Alfagola / Uova sode e prima ancora, uova al guscio

Alberto Capatti

Esistono ricette inutili ? Certo se condisco gli spaghetti con un filo d’olio, non c’è da spender tanto eppure una ricetta può rispondere, anche se nota a tutti, alla costruzione di un impianto didattico. Un esempio lo ripesco ne Il cuoco bolognese dedicato al bel sesso del 1857 ; le sue uova sode non servono a qualificare né Bologna né lo chef, è roba da aiutanti, eppure son presenti nel dettaglio.

Uova sode

Mettete le uova nell’acqua bollente: lasciatele bollire per quattro minuti, levate l’acqua fresca, togliete loro il guscio, tagliatele per metà e servitele o con purè o con salsa piccante.
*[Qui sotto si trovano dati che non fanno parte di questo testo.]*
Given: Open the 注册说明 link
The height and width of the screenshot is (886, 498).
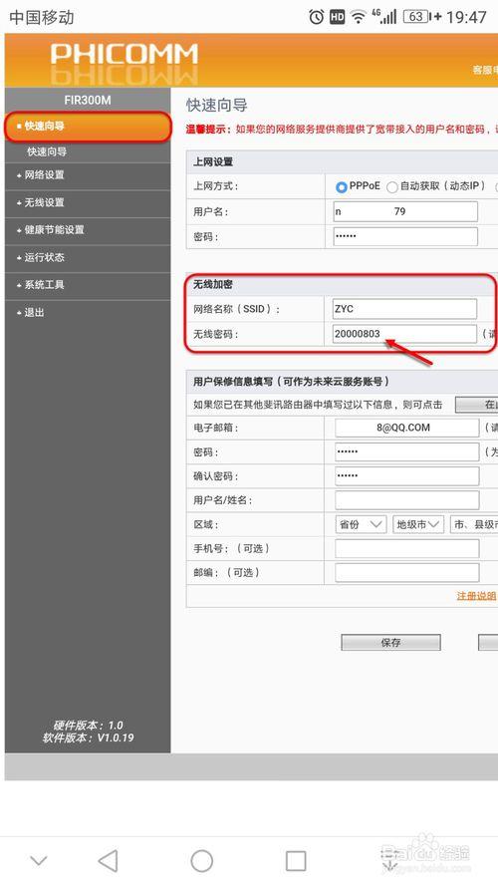Looking at the screenshot, I should [x=476, y=596].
È un primo passo, con un punto oscuro, “levate l’acqua fresca”. La storia dell’uovo sodo è lunga e complessa e andrebbe scritta. Artusi, rivolgendosi a cucinieri e casalinghe, la liquida in una riga: “Le uova a bere fatele bollire due minuti, le uova sode dieci, cominciando a contare dal momento che le gettate nell’acqua bollente”. Inutile insegnare quello che tutti ben sanno. Ma se ascoltiamo una voce altolocata come quella di Giovanni Vialardi aiutante capo-cuoco e pasticcere di Carlo Alberto e di Vittorio Emanuele II, autore del Trattato di cucina stampato a Torino nel 1854, l’uovo sodo si presenta anzitutto uovo al guscio ed assurge a icona con valori sensoriali e simbolici. Trasparenza, forma, colore entrano nella visione dell’uovo, pannolini e tovaglioli servono alla sua messiscena e rendono il cuoco l’interprete che traduce conoscenza e pratica in scrittura.

Uova al guscio

Prendete 12 uova ben fresche che si conoscono guardandole per traverso al chiaro dalla parte più grossa dell’uovo, con la mano sopra, e si vedrà il liquido chiaro, e quasi niente di vuoto; più ancora l’uovo fresco posto nell’acqua abbondante, resta al fondo piano, come se fosse posto sulla tavola, invece se non è fresco, galleggia nell’acqua più o meno. Ciò fatto, lavatele bene con mezzo limone e un po’ di sale pesto, finché sono bianchissime, ponetele entro un pannolino bianco, legatele con filo di spago. Avrete una casserola sul fuoco con acqua bollente, mettete il pannolino con le uova dentro, copritele, lasciatele bollire adagio per 3 minuti giusti, tratti dall’acqua, poneteli sul piatto con una bella tovaglia sotto ripiegata sopra e servitele calde. Piatto che va fatto al momento.

Una glosa figura, prima della ricetta, nell’Introduzione delle Uova :

Le uova al guscio freschissime, è un cibo molto gradito, e conviene quasi a tutti, si digerisce assai bene; è molto nutritivo e dicesi che il giallo si cangia quasi tutto in sangue.